**Required work**
Revise the stretch of the entries below from the line containing "Identify the location of font name: Arial." through the end of the entries, replacing "screenshot" with "image" and leaving everything else unchanged. Omit the pictures from your answer.

**Records for processing**
○ ○ ○ ○ ○

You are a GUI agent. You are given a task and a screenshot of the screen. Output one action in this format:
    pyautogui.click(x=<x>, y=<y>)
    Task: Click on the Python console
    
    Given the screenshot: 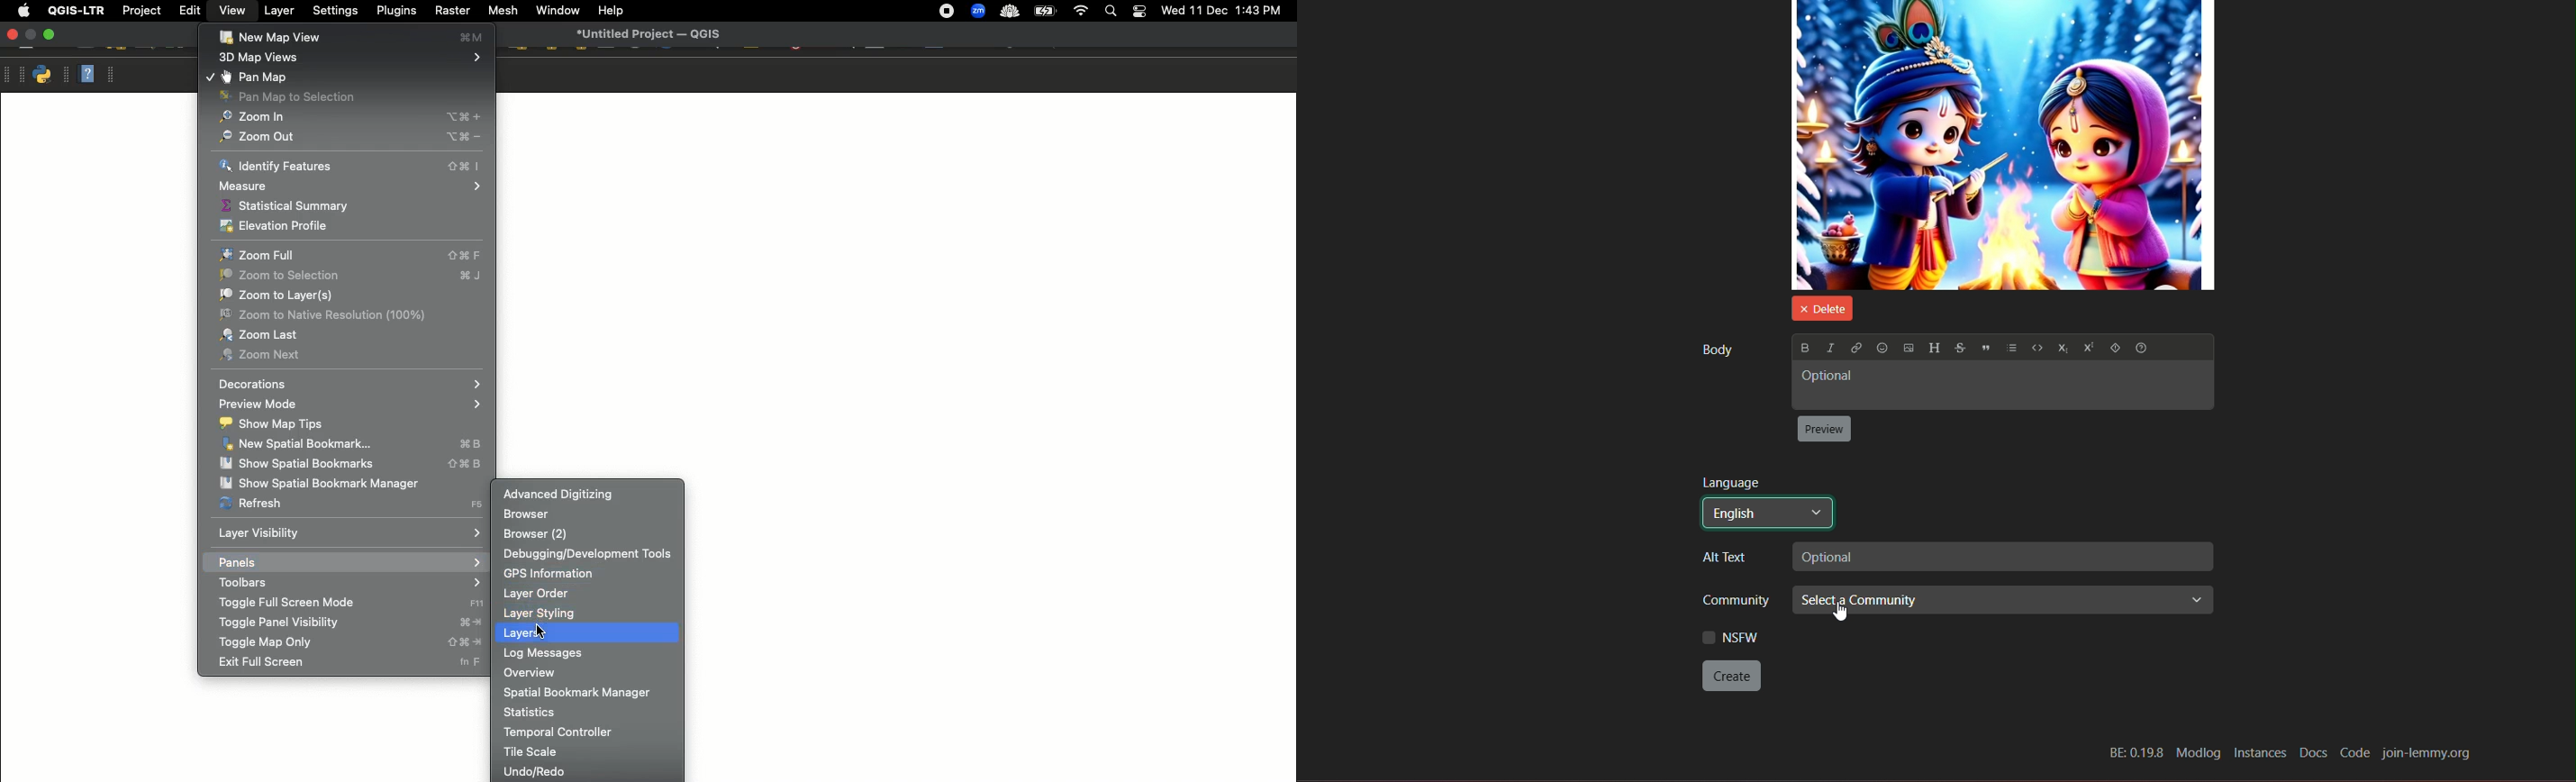 What is the action you would take?
    pyautogui.click(x=42, y=75)
    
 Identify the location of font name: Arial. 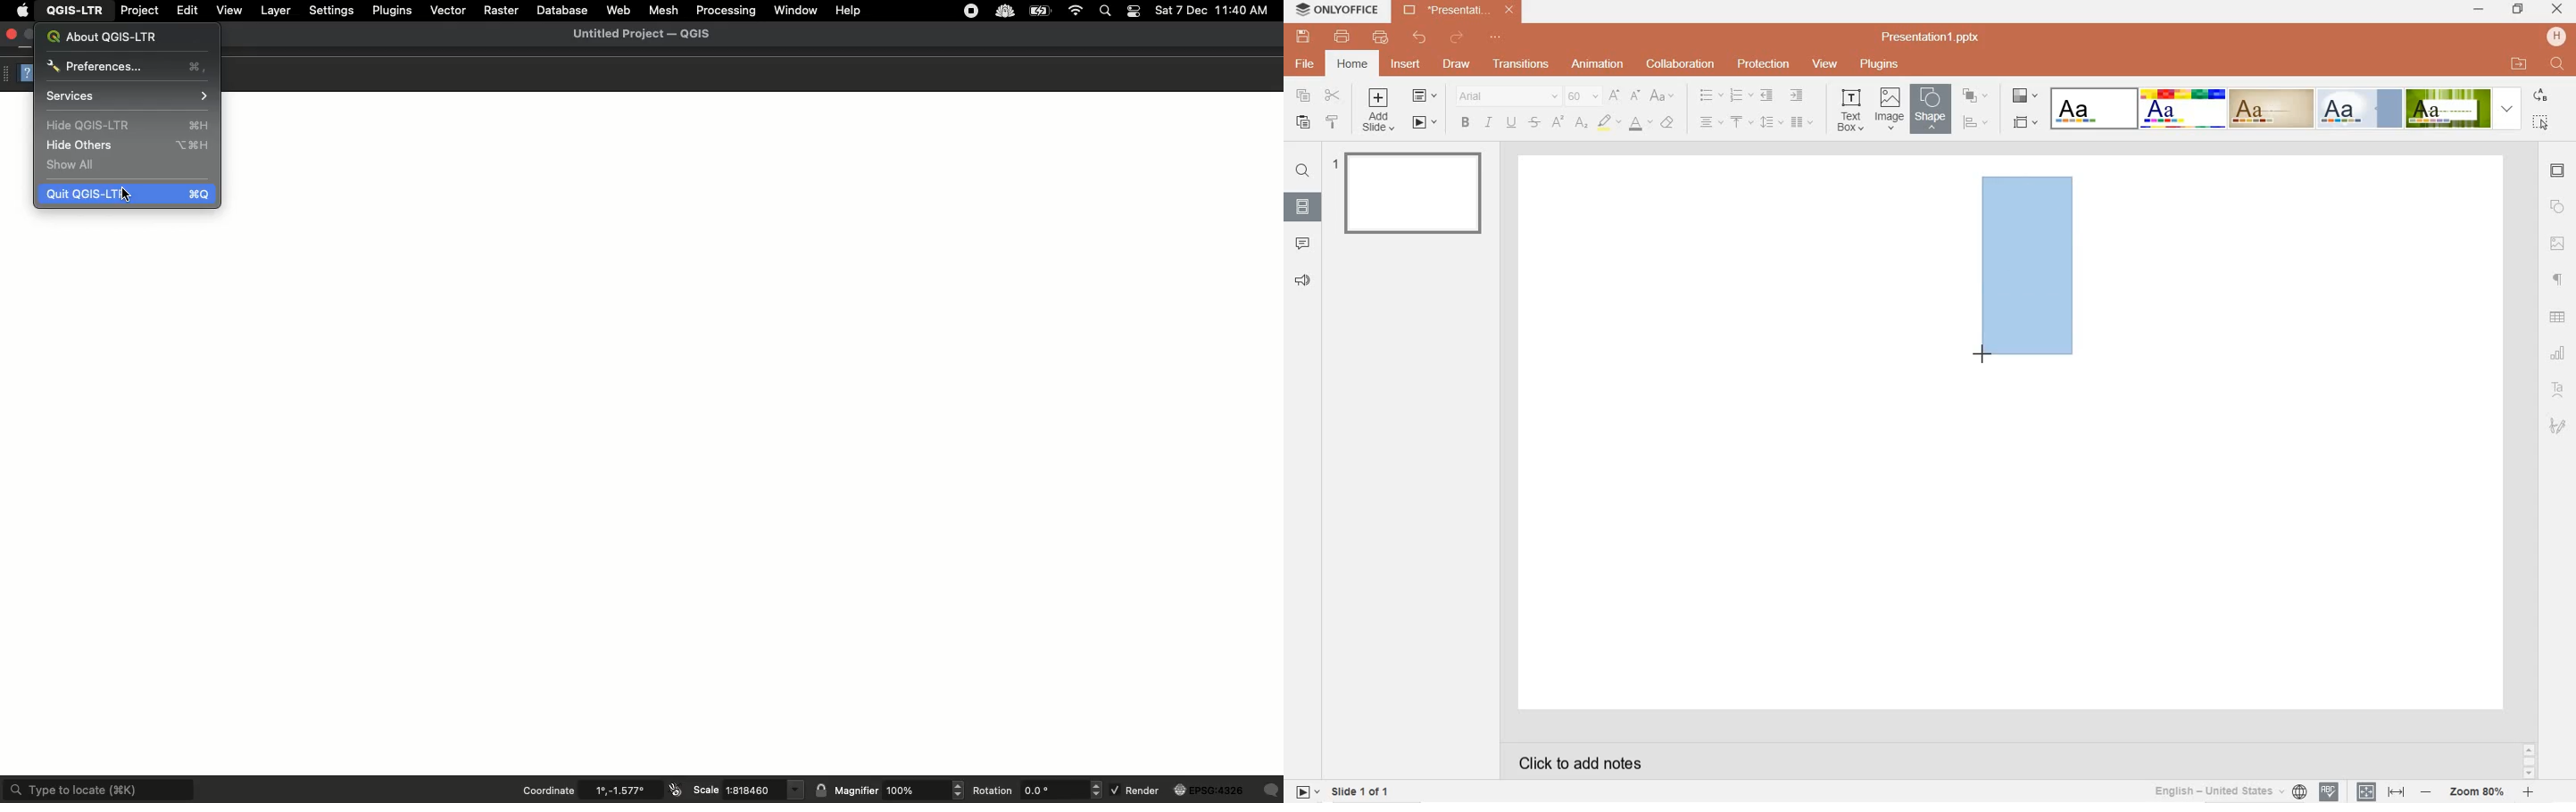
(1504, 96).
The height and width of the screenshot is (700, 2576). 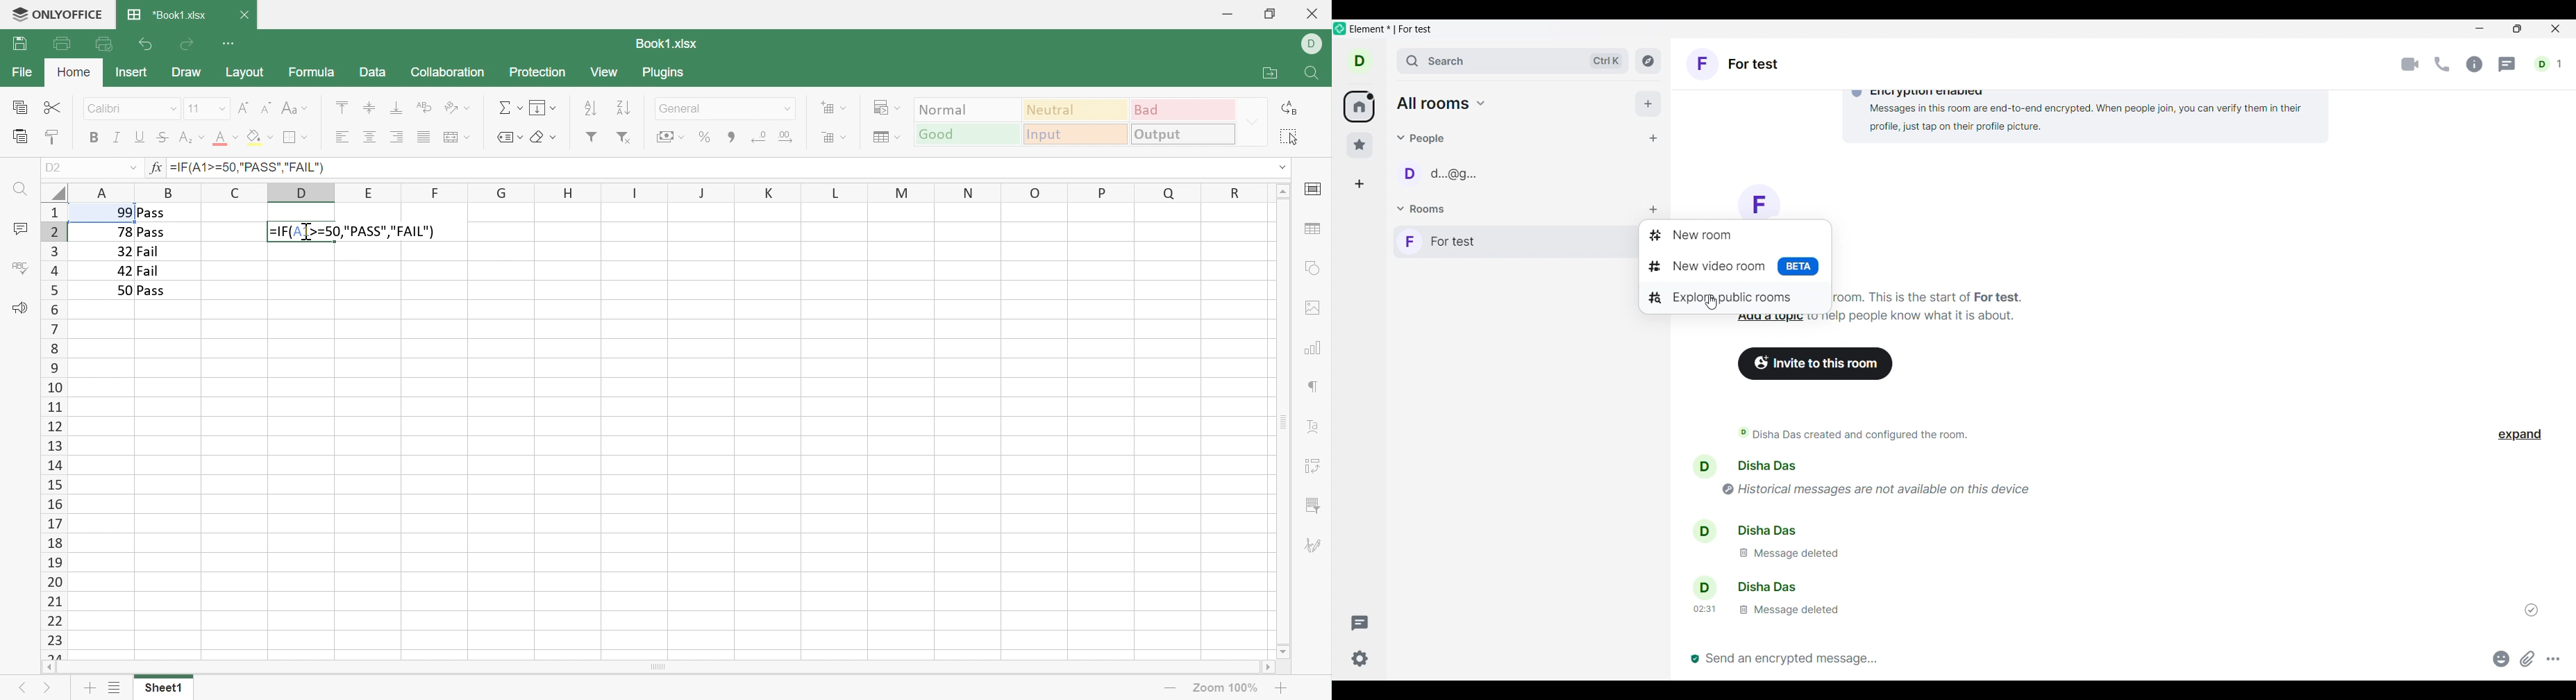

○ ○ ○ ○ ○

**Result for this task**
 Identify the location of font name: Arial. 
(1504, 96).
The height and width of the image is (700, 2576). 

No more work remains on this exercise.